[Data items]
....

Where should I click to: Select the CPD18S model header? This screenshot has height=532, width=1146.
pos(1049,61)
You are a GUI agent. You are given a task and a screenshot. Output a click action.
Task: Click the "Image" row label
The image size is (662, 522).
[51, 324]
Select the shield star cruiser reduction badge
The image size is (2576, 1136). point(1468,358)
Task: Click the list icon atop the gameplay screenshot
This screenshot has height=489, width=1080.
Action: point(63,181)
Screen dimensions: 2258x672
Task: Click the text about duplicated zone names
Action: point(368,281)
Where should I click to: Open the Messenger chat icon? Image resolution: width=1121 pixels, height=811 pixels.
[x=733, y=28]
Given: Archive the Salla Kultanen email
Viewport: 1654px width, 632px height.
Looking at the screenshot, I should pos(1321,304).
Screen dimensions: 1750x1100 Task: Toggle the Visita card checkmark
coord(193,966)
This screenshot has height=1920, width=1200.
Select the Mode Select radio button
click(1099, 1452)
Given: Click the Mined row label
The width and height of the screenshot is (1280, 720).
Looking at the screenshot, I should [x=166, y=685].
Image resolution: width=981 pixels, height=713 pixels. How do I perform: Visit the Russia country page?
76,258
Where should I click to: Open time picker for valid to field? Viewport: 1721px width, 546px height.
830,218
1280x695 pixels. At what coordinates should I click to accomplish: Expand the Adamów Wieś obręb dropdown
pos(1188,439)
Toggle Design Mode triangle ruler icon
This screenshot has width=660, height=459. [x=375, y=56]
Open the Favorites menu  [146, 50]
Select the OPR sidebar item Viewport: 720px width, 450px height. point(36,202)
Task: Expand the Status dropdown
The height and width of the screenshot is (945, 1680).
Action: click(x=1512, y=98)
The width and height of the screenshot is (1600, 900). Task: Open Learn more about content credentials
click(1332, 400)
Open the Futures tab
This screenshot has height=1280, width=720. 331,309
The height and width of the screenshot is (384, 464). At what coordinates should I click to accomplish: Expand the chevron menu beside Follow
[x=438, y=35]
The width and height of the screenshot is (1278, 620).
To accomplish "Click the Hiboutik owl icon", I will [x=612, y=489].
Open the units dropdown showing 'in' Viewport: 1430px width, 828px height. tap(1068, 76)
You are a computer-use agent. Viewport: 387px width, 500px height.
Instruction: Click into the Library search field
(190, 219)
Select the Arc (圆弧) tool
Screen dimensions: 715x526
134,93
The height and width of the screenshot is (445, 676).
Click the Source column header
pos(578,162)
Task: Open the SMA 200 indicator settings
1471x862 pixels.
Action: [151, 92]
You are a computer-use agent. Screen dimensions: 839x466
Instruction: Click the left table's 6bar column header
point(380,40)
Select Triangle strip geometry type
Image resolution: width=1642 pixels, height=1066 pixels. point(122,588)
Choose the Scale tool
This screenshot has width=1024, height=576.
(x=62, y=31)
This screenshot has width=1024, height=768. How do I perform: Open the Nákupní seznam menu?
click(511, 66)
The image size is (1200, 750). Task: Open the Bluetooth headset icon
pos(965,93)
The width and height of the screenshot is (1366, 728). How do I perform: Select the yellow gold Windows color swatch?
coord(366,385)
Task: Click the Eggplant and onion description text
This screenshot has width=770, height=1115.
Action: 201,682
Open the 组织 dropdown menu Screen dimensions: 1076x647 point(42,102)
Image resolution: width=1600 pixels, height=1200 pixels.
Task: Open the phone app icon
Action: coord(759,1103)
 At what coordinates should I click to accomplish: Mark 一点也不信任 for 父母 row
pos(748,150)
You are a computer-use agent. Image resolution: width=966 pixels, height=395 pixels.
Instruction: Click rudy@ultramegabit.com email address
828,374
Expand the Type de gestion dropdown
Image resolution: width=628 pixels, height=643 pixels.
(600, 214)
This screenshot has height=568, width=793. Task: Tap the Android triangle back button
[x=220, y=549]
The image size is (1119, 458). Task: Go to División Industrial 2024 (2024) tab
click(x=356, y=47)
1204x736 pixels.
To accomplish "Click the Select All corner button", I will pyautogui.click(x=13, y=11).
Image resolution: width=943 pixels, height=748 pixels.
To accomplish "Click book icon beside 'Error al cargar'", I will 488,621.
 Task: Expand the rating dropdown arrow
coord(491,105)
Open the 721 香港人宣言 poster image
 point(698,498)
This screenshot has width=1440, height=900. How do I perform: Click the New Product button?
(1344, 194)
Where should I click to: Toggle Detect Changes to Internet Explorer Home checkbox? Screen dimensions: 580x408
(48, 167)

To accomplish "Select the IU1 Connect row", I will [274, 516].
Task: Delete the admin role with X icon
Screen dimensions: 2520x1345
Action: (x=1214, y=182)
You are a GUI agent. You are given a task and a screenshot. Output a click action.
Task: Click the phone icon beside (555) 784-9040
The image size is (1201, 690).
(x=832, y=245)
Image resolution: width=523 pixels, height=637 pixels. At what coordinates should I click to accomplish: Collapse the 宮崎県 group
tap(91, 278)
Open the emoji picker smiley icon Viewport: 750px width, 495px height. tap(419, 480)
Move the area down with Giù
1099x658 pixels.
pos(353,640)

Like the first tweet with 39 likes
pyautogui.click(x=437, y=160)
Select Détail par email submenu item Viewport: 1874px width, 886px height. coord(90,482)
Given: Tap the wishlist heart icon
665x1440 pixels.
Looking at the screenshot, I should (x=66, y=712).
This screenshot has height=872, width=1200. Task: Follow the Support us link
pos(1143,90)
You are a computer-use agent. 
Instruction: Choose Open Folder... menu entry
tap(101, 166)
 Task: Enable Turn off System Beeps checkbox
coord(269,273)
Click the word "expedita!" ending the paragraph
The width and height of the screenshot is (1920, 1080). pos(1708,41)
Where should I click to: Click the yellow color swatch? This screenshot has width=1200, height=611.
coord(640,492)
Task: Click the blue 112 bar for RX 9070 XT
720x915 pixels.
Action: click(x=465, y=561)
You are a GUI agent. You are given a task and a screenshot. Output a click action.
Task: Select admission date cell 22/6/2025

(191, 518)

....

__Work order__. Within the entries, find all lines that contain "will" and copy each one.

__Expected output__.
To accomplish "Click the Hiboutik owl icon", I will [x=612, y=489].
To accomplish "Click the Select All corner button", I will pyautogui.click(x=13, y=11).
To accomplish "Click book icon beside 'Error al cargar'", I will 488,621.
To accomplish "Select the IU1 Connect row", I will [274, 516].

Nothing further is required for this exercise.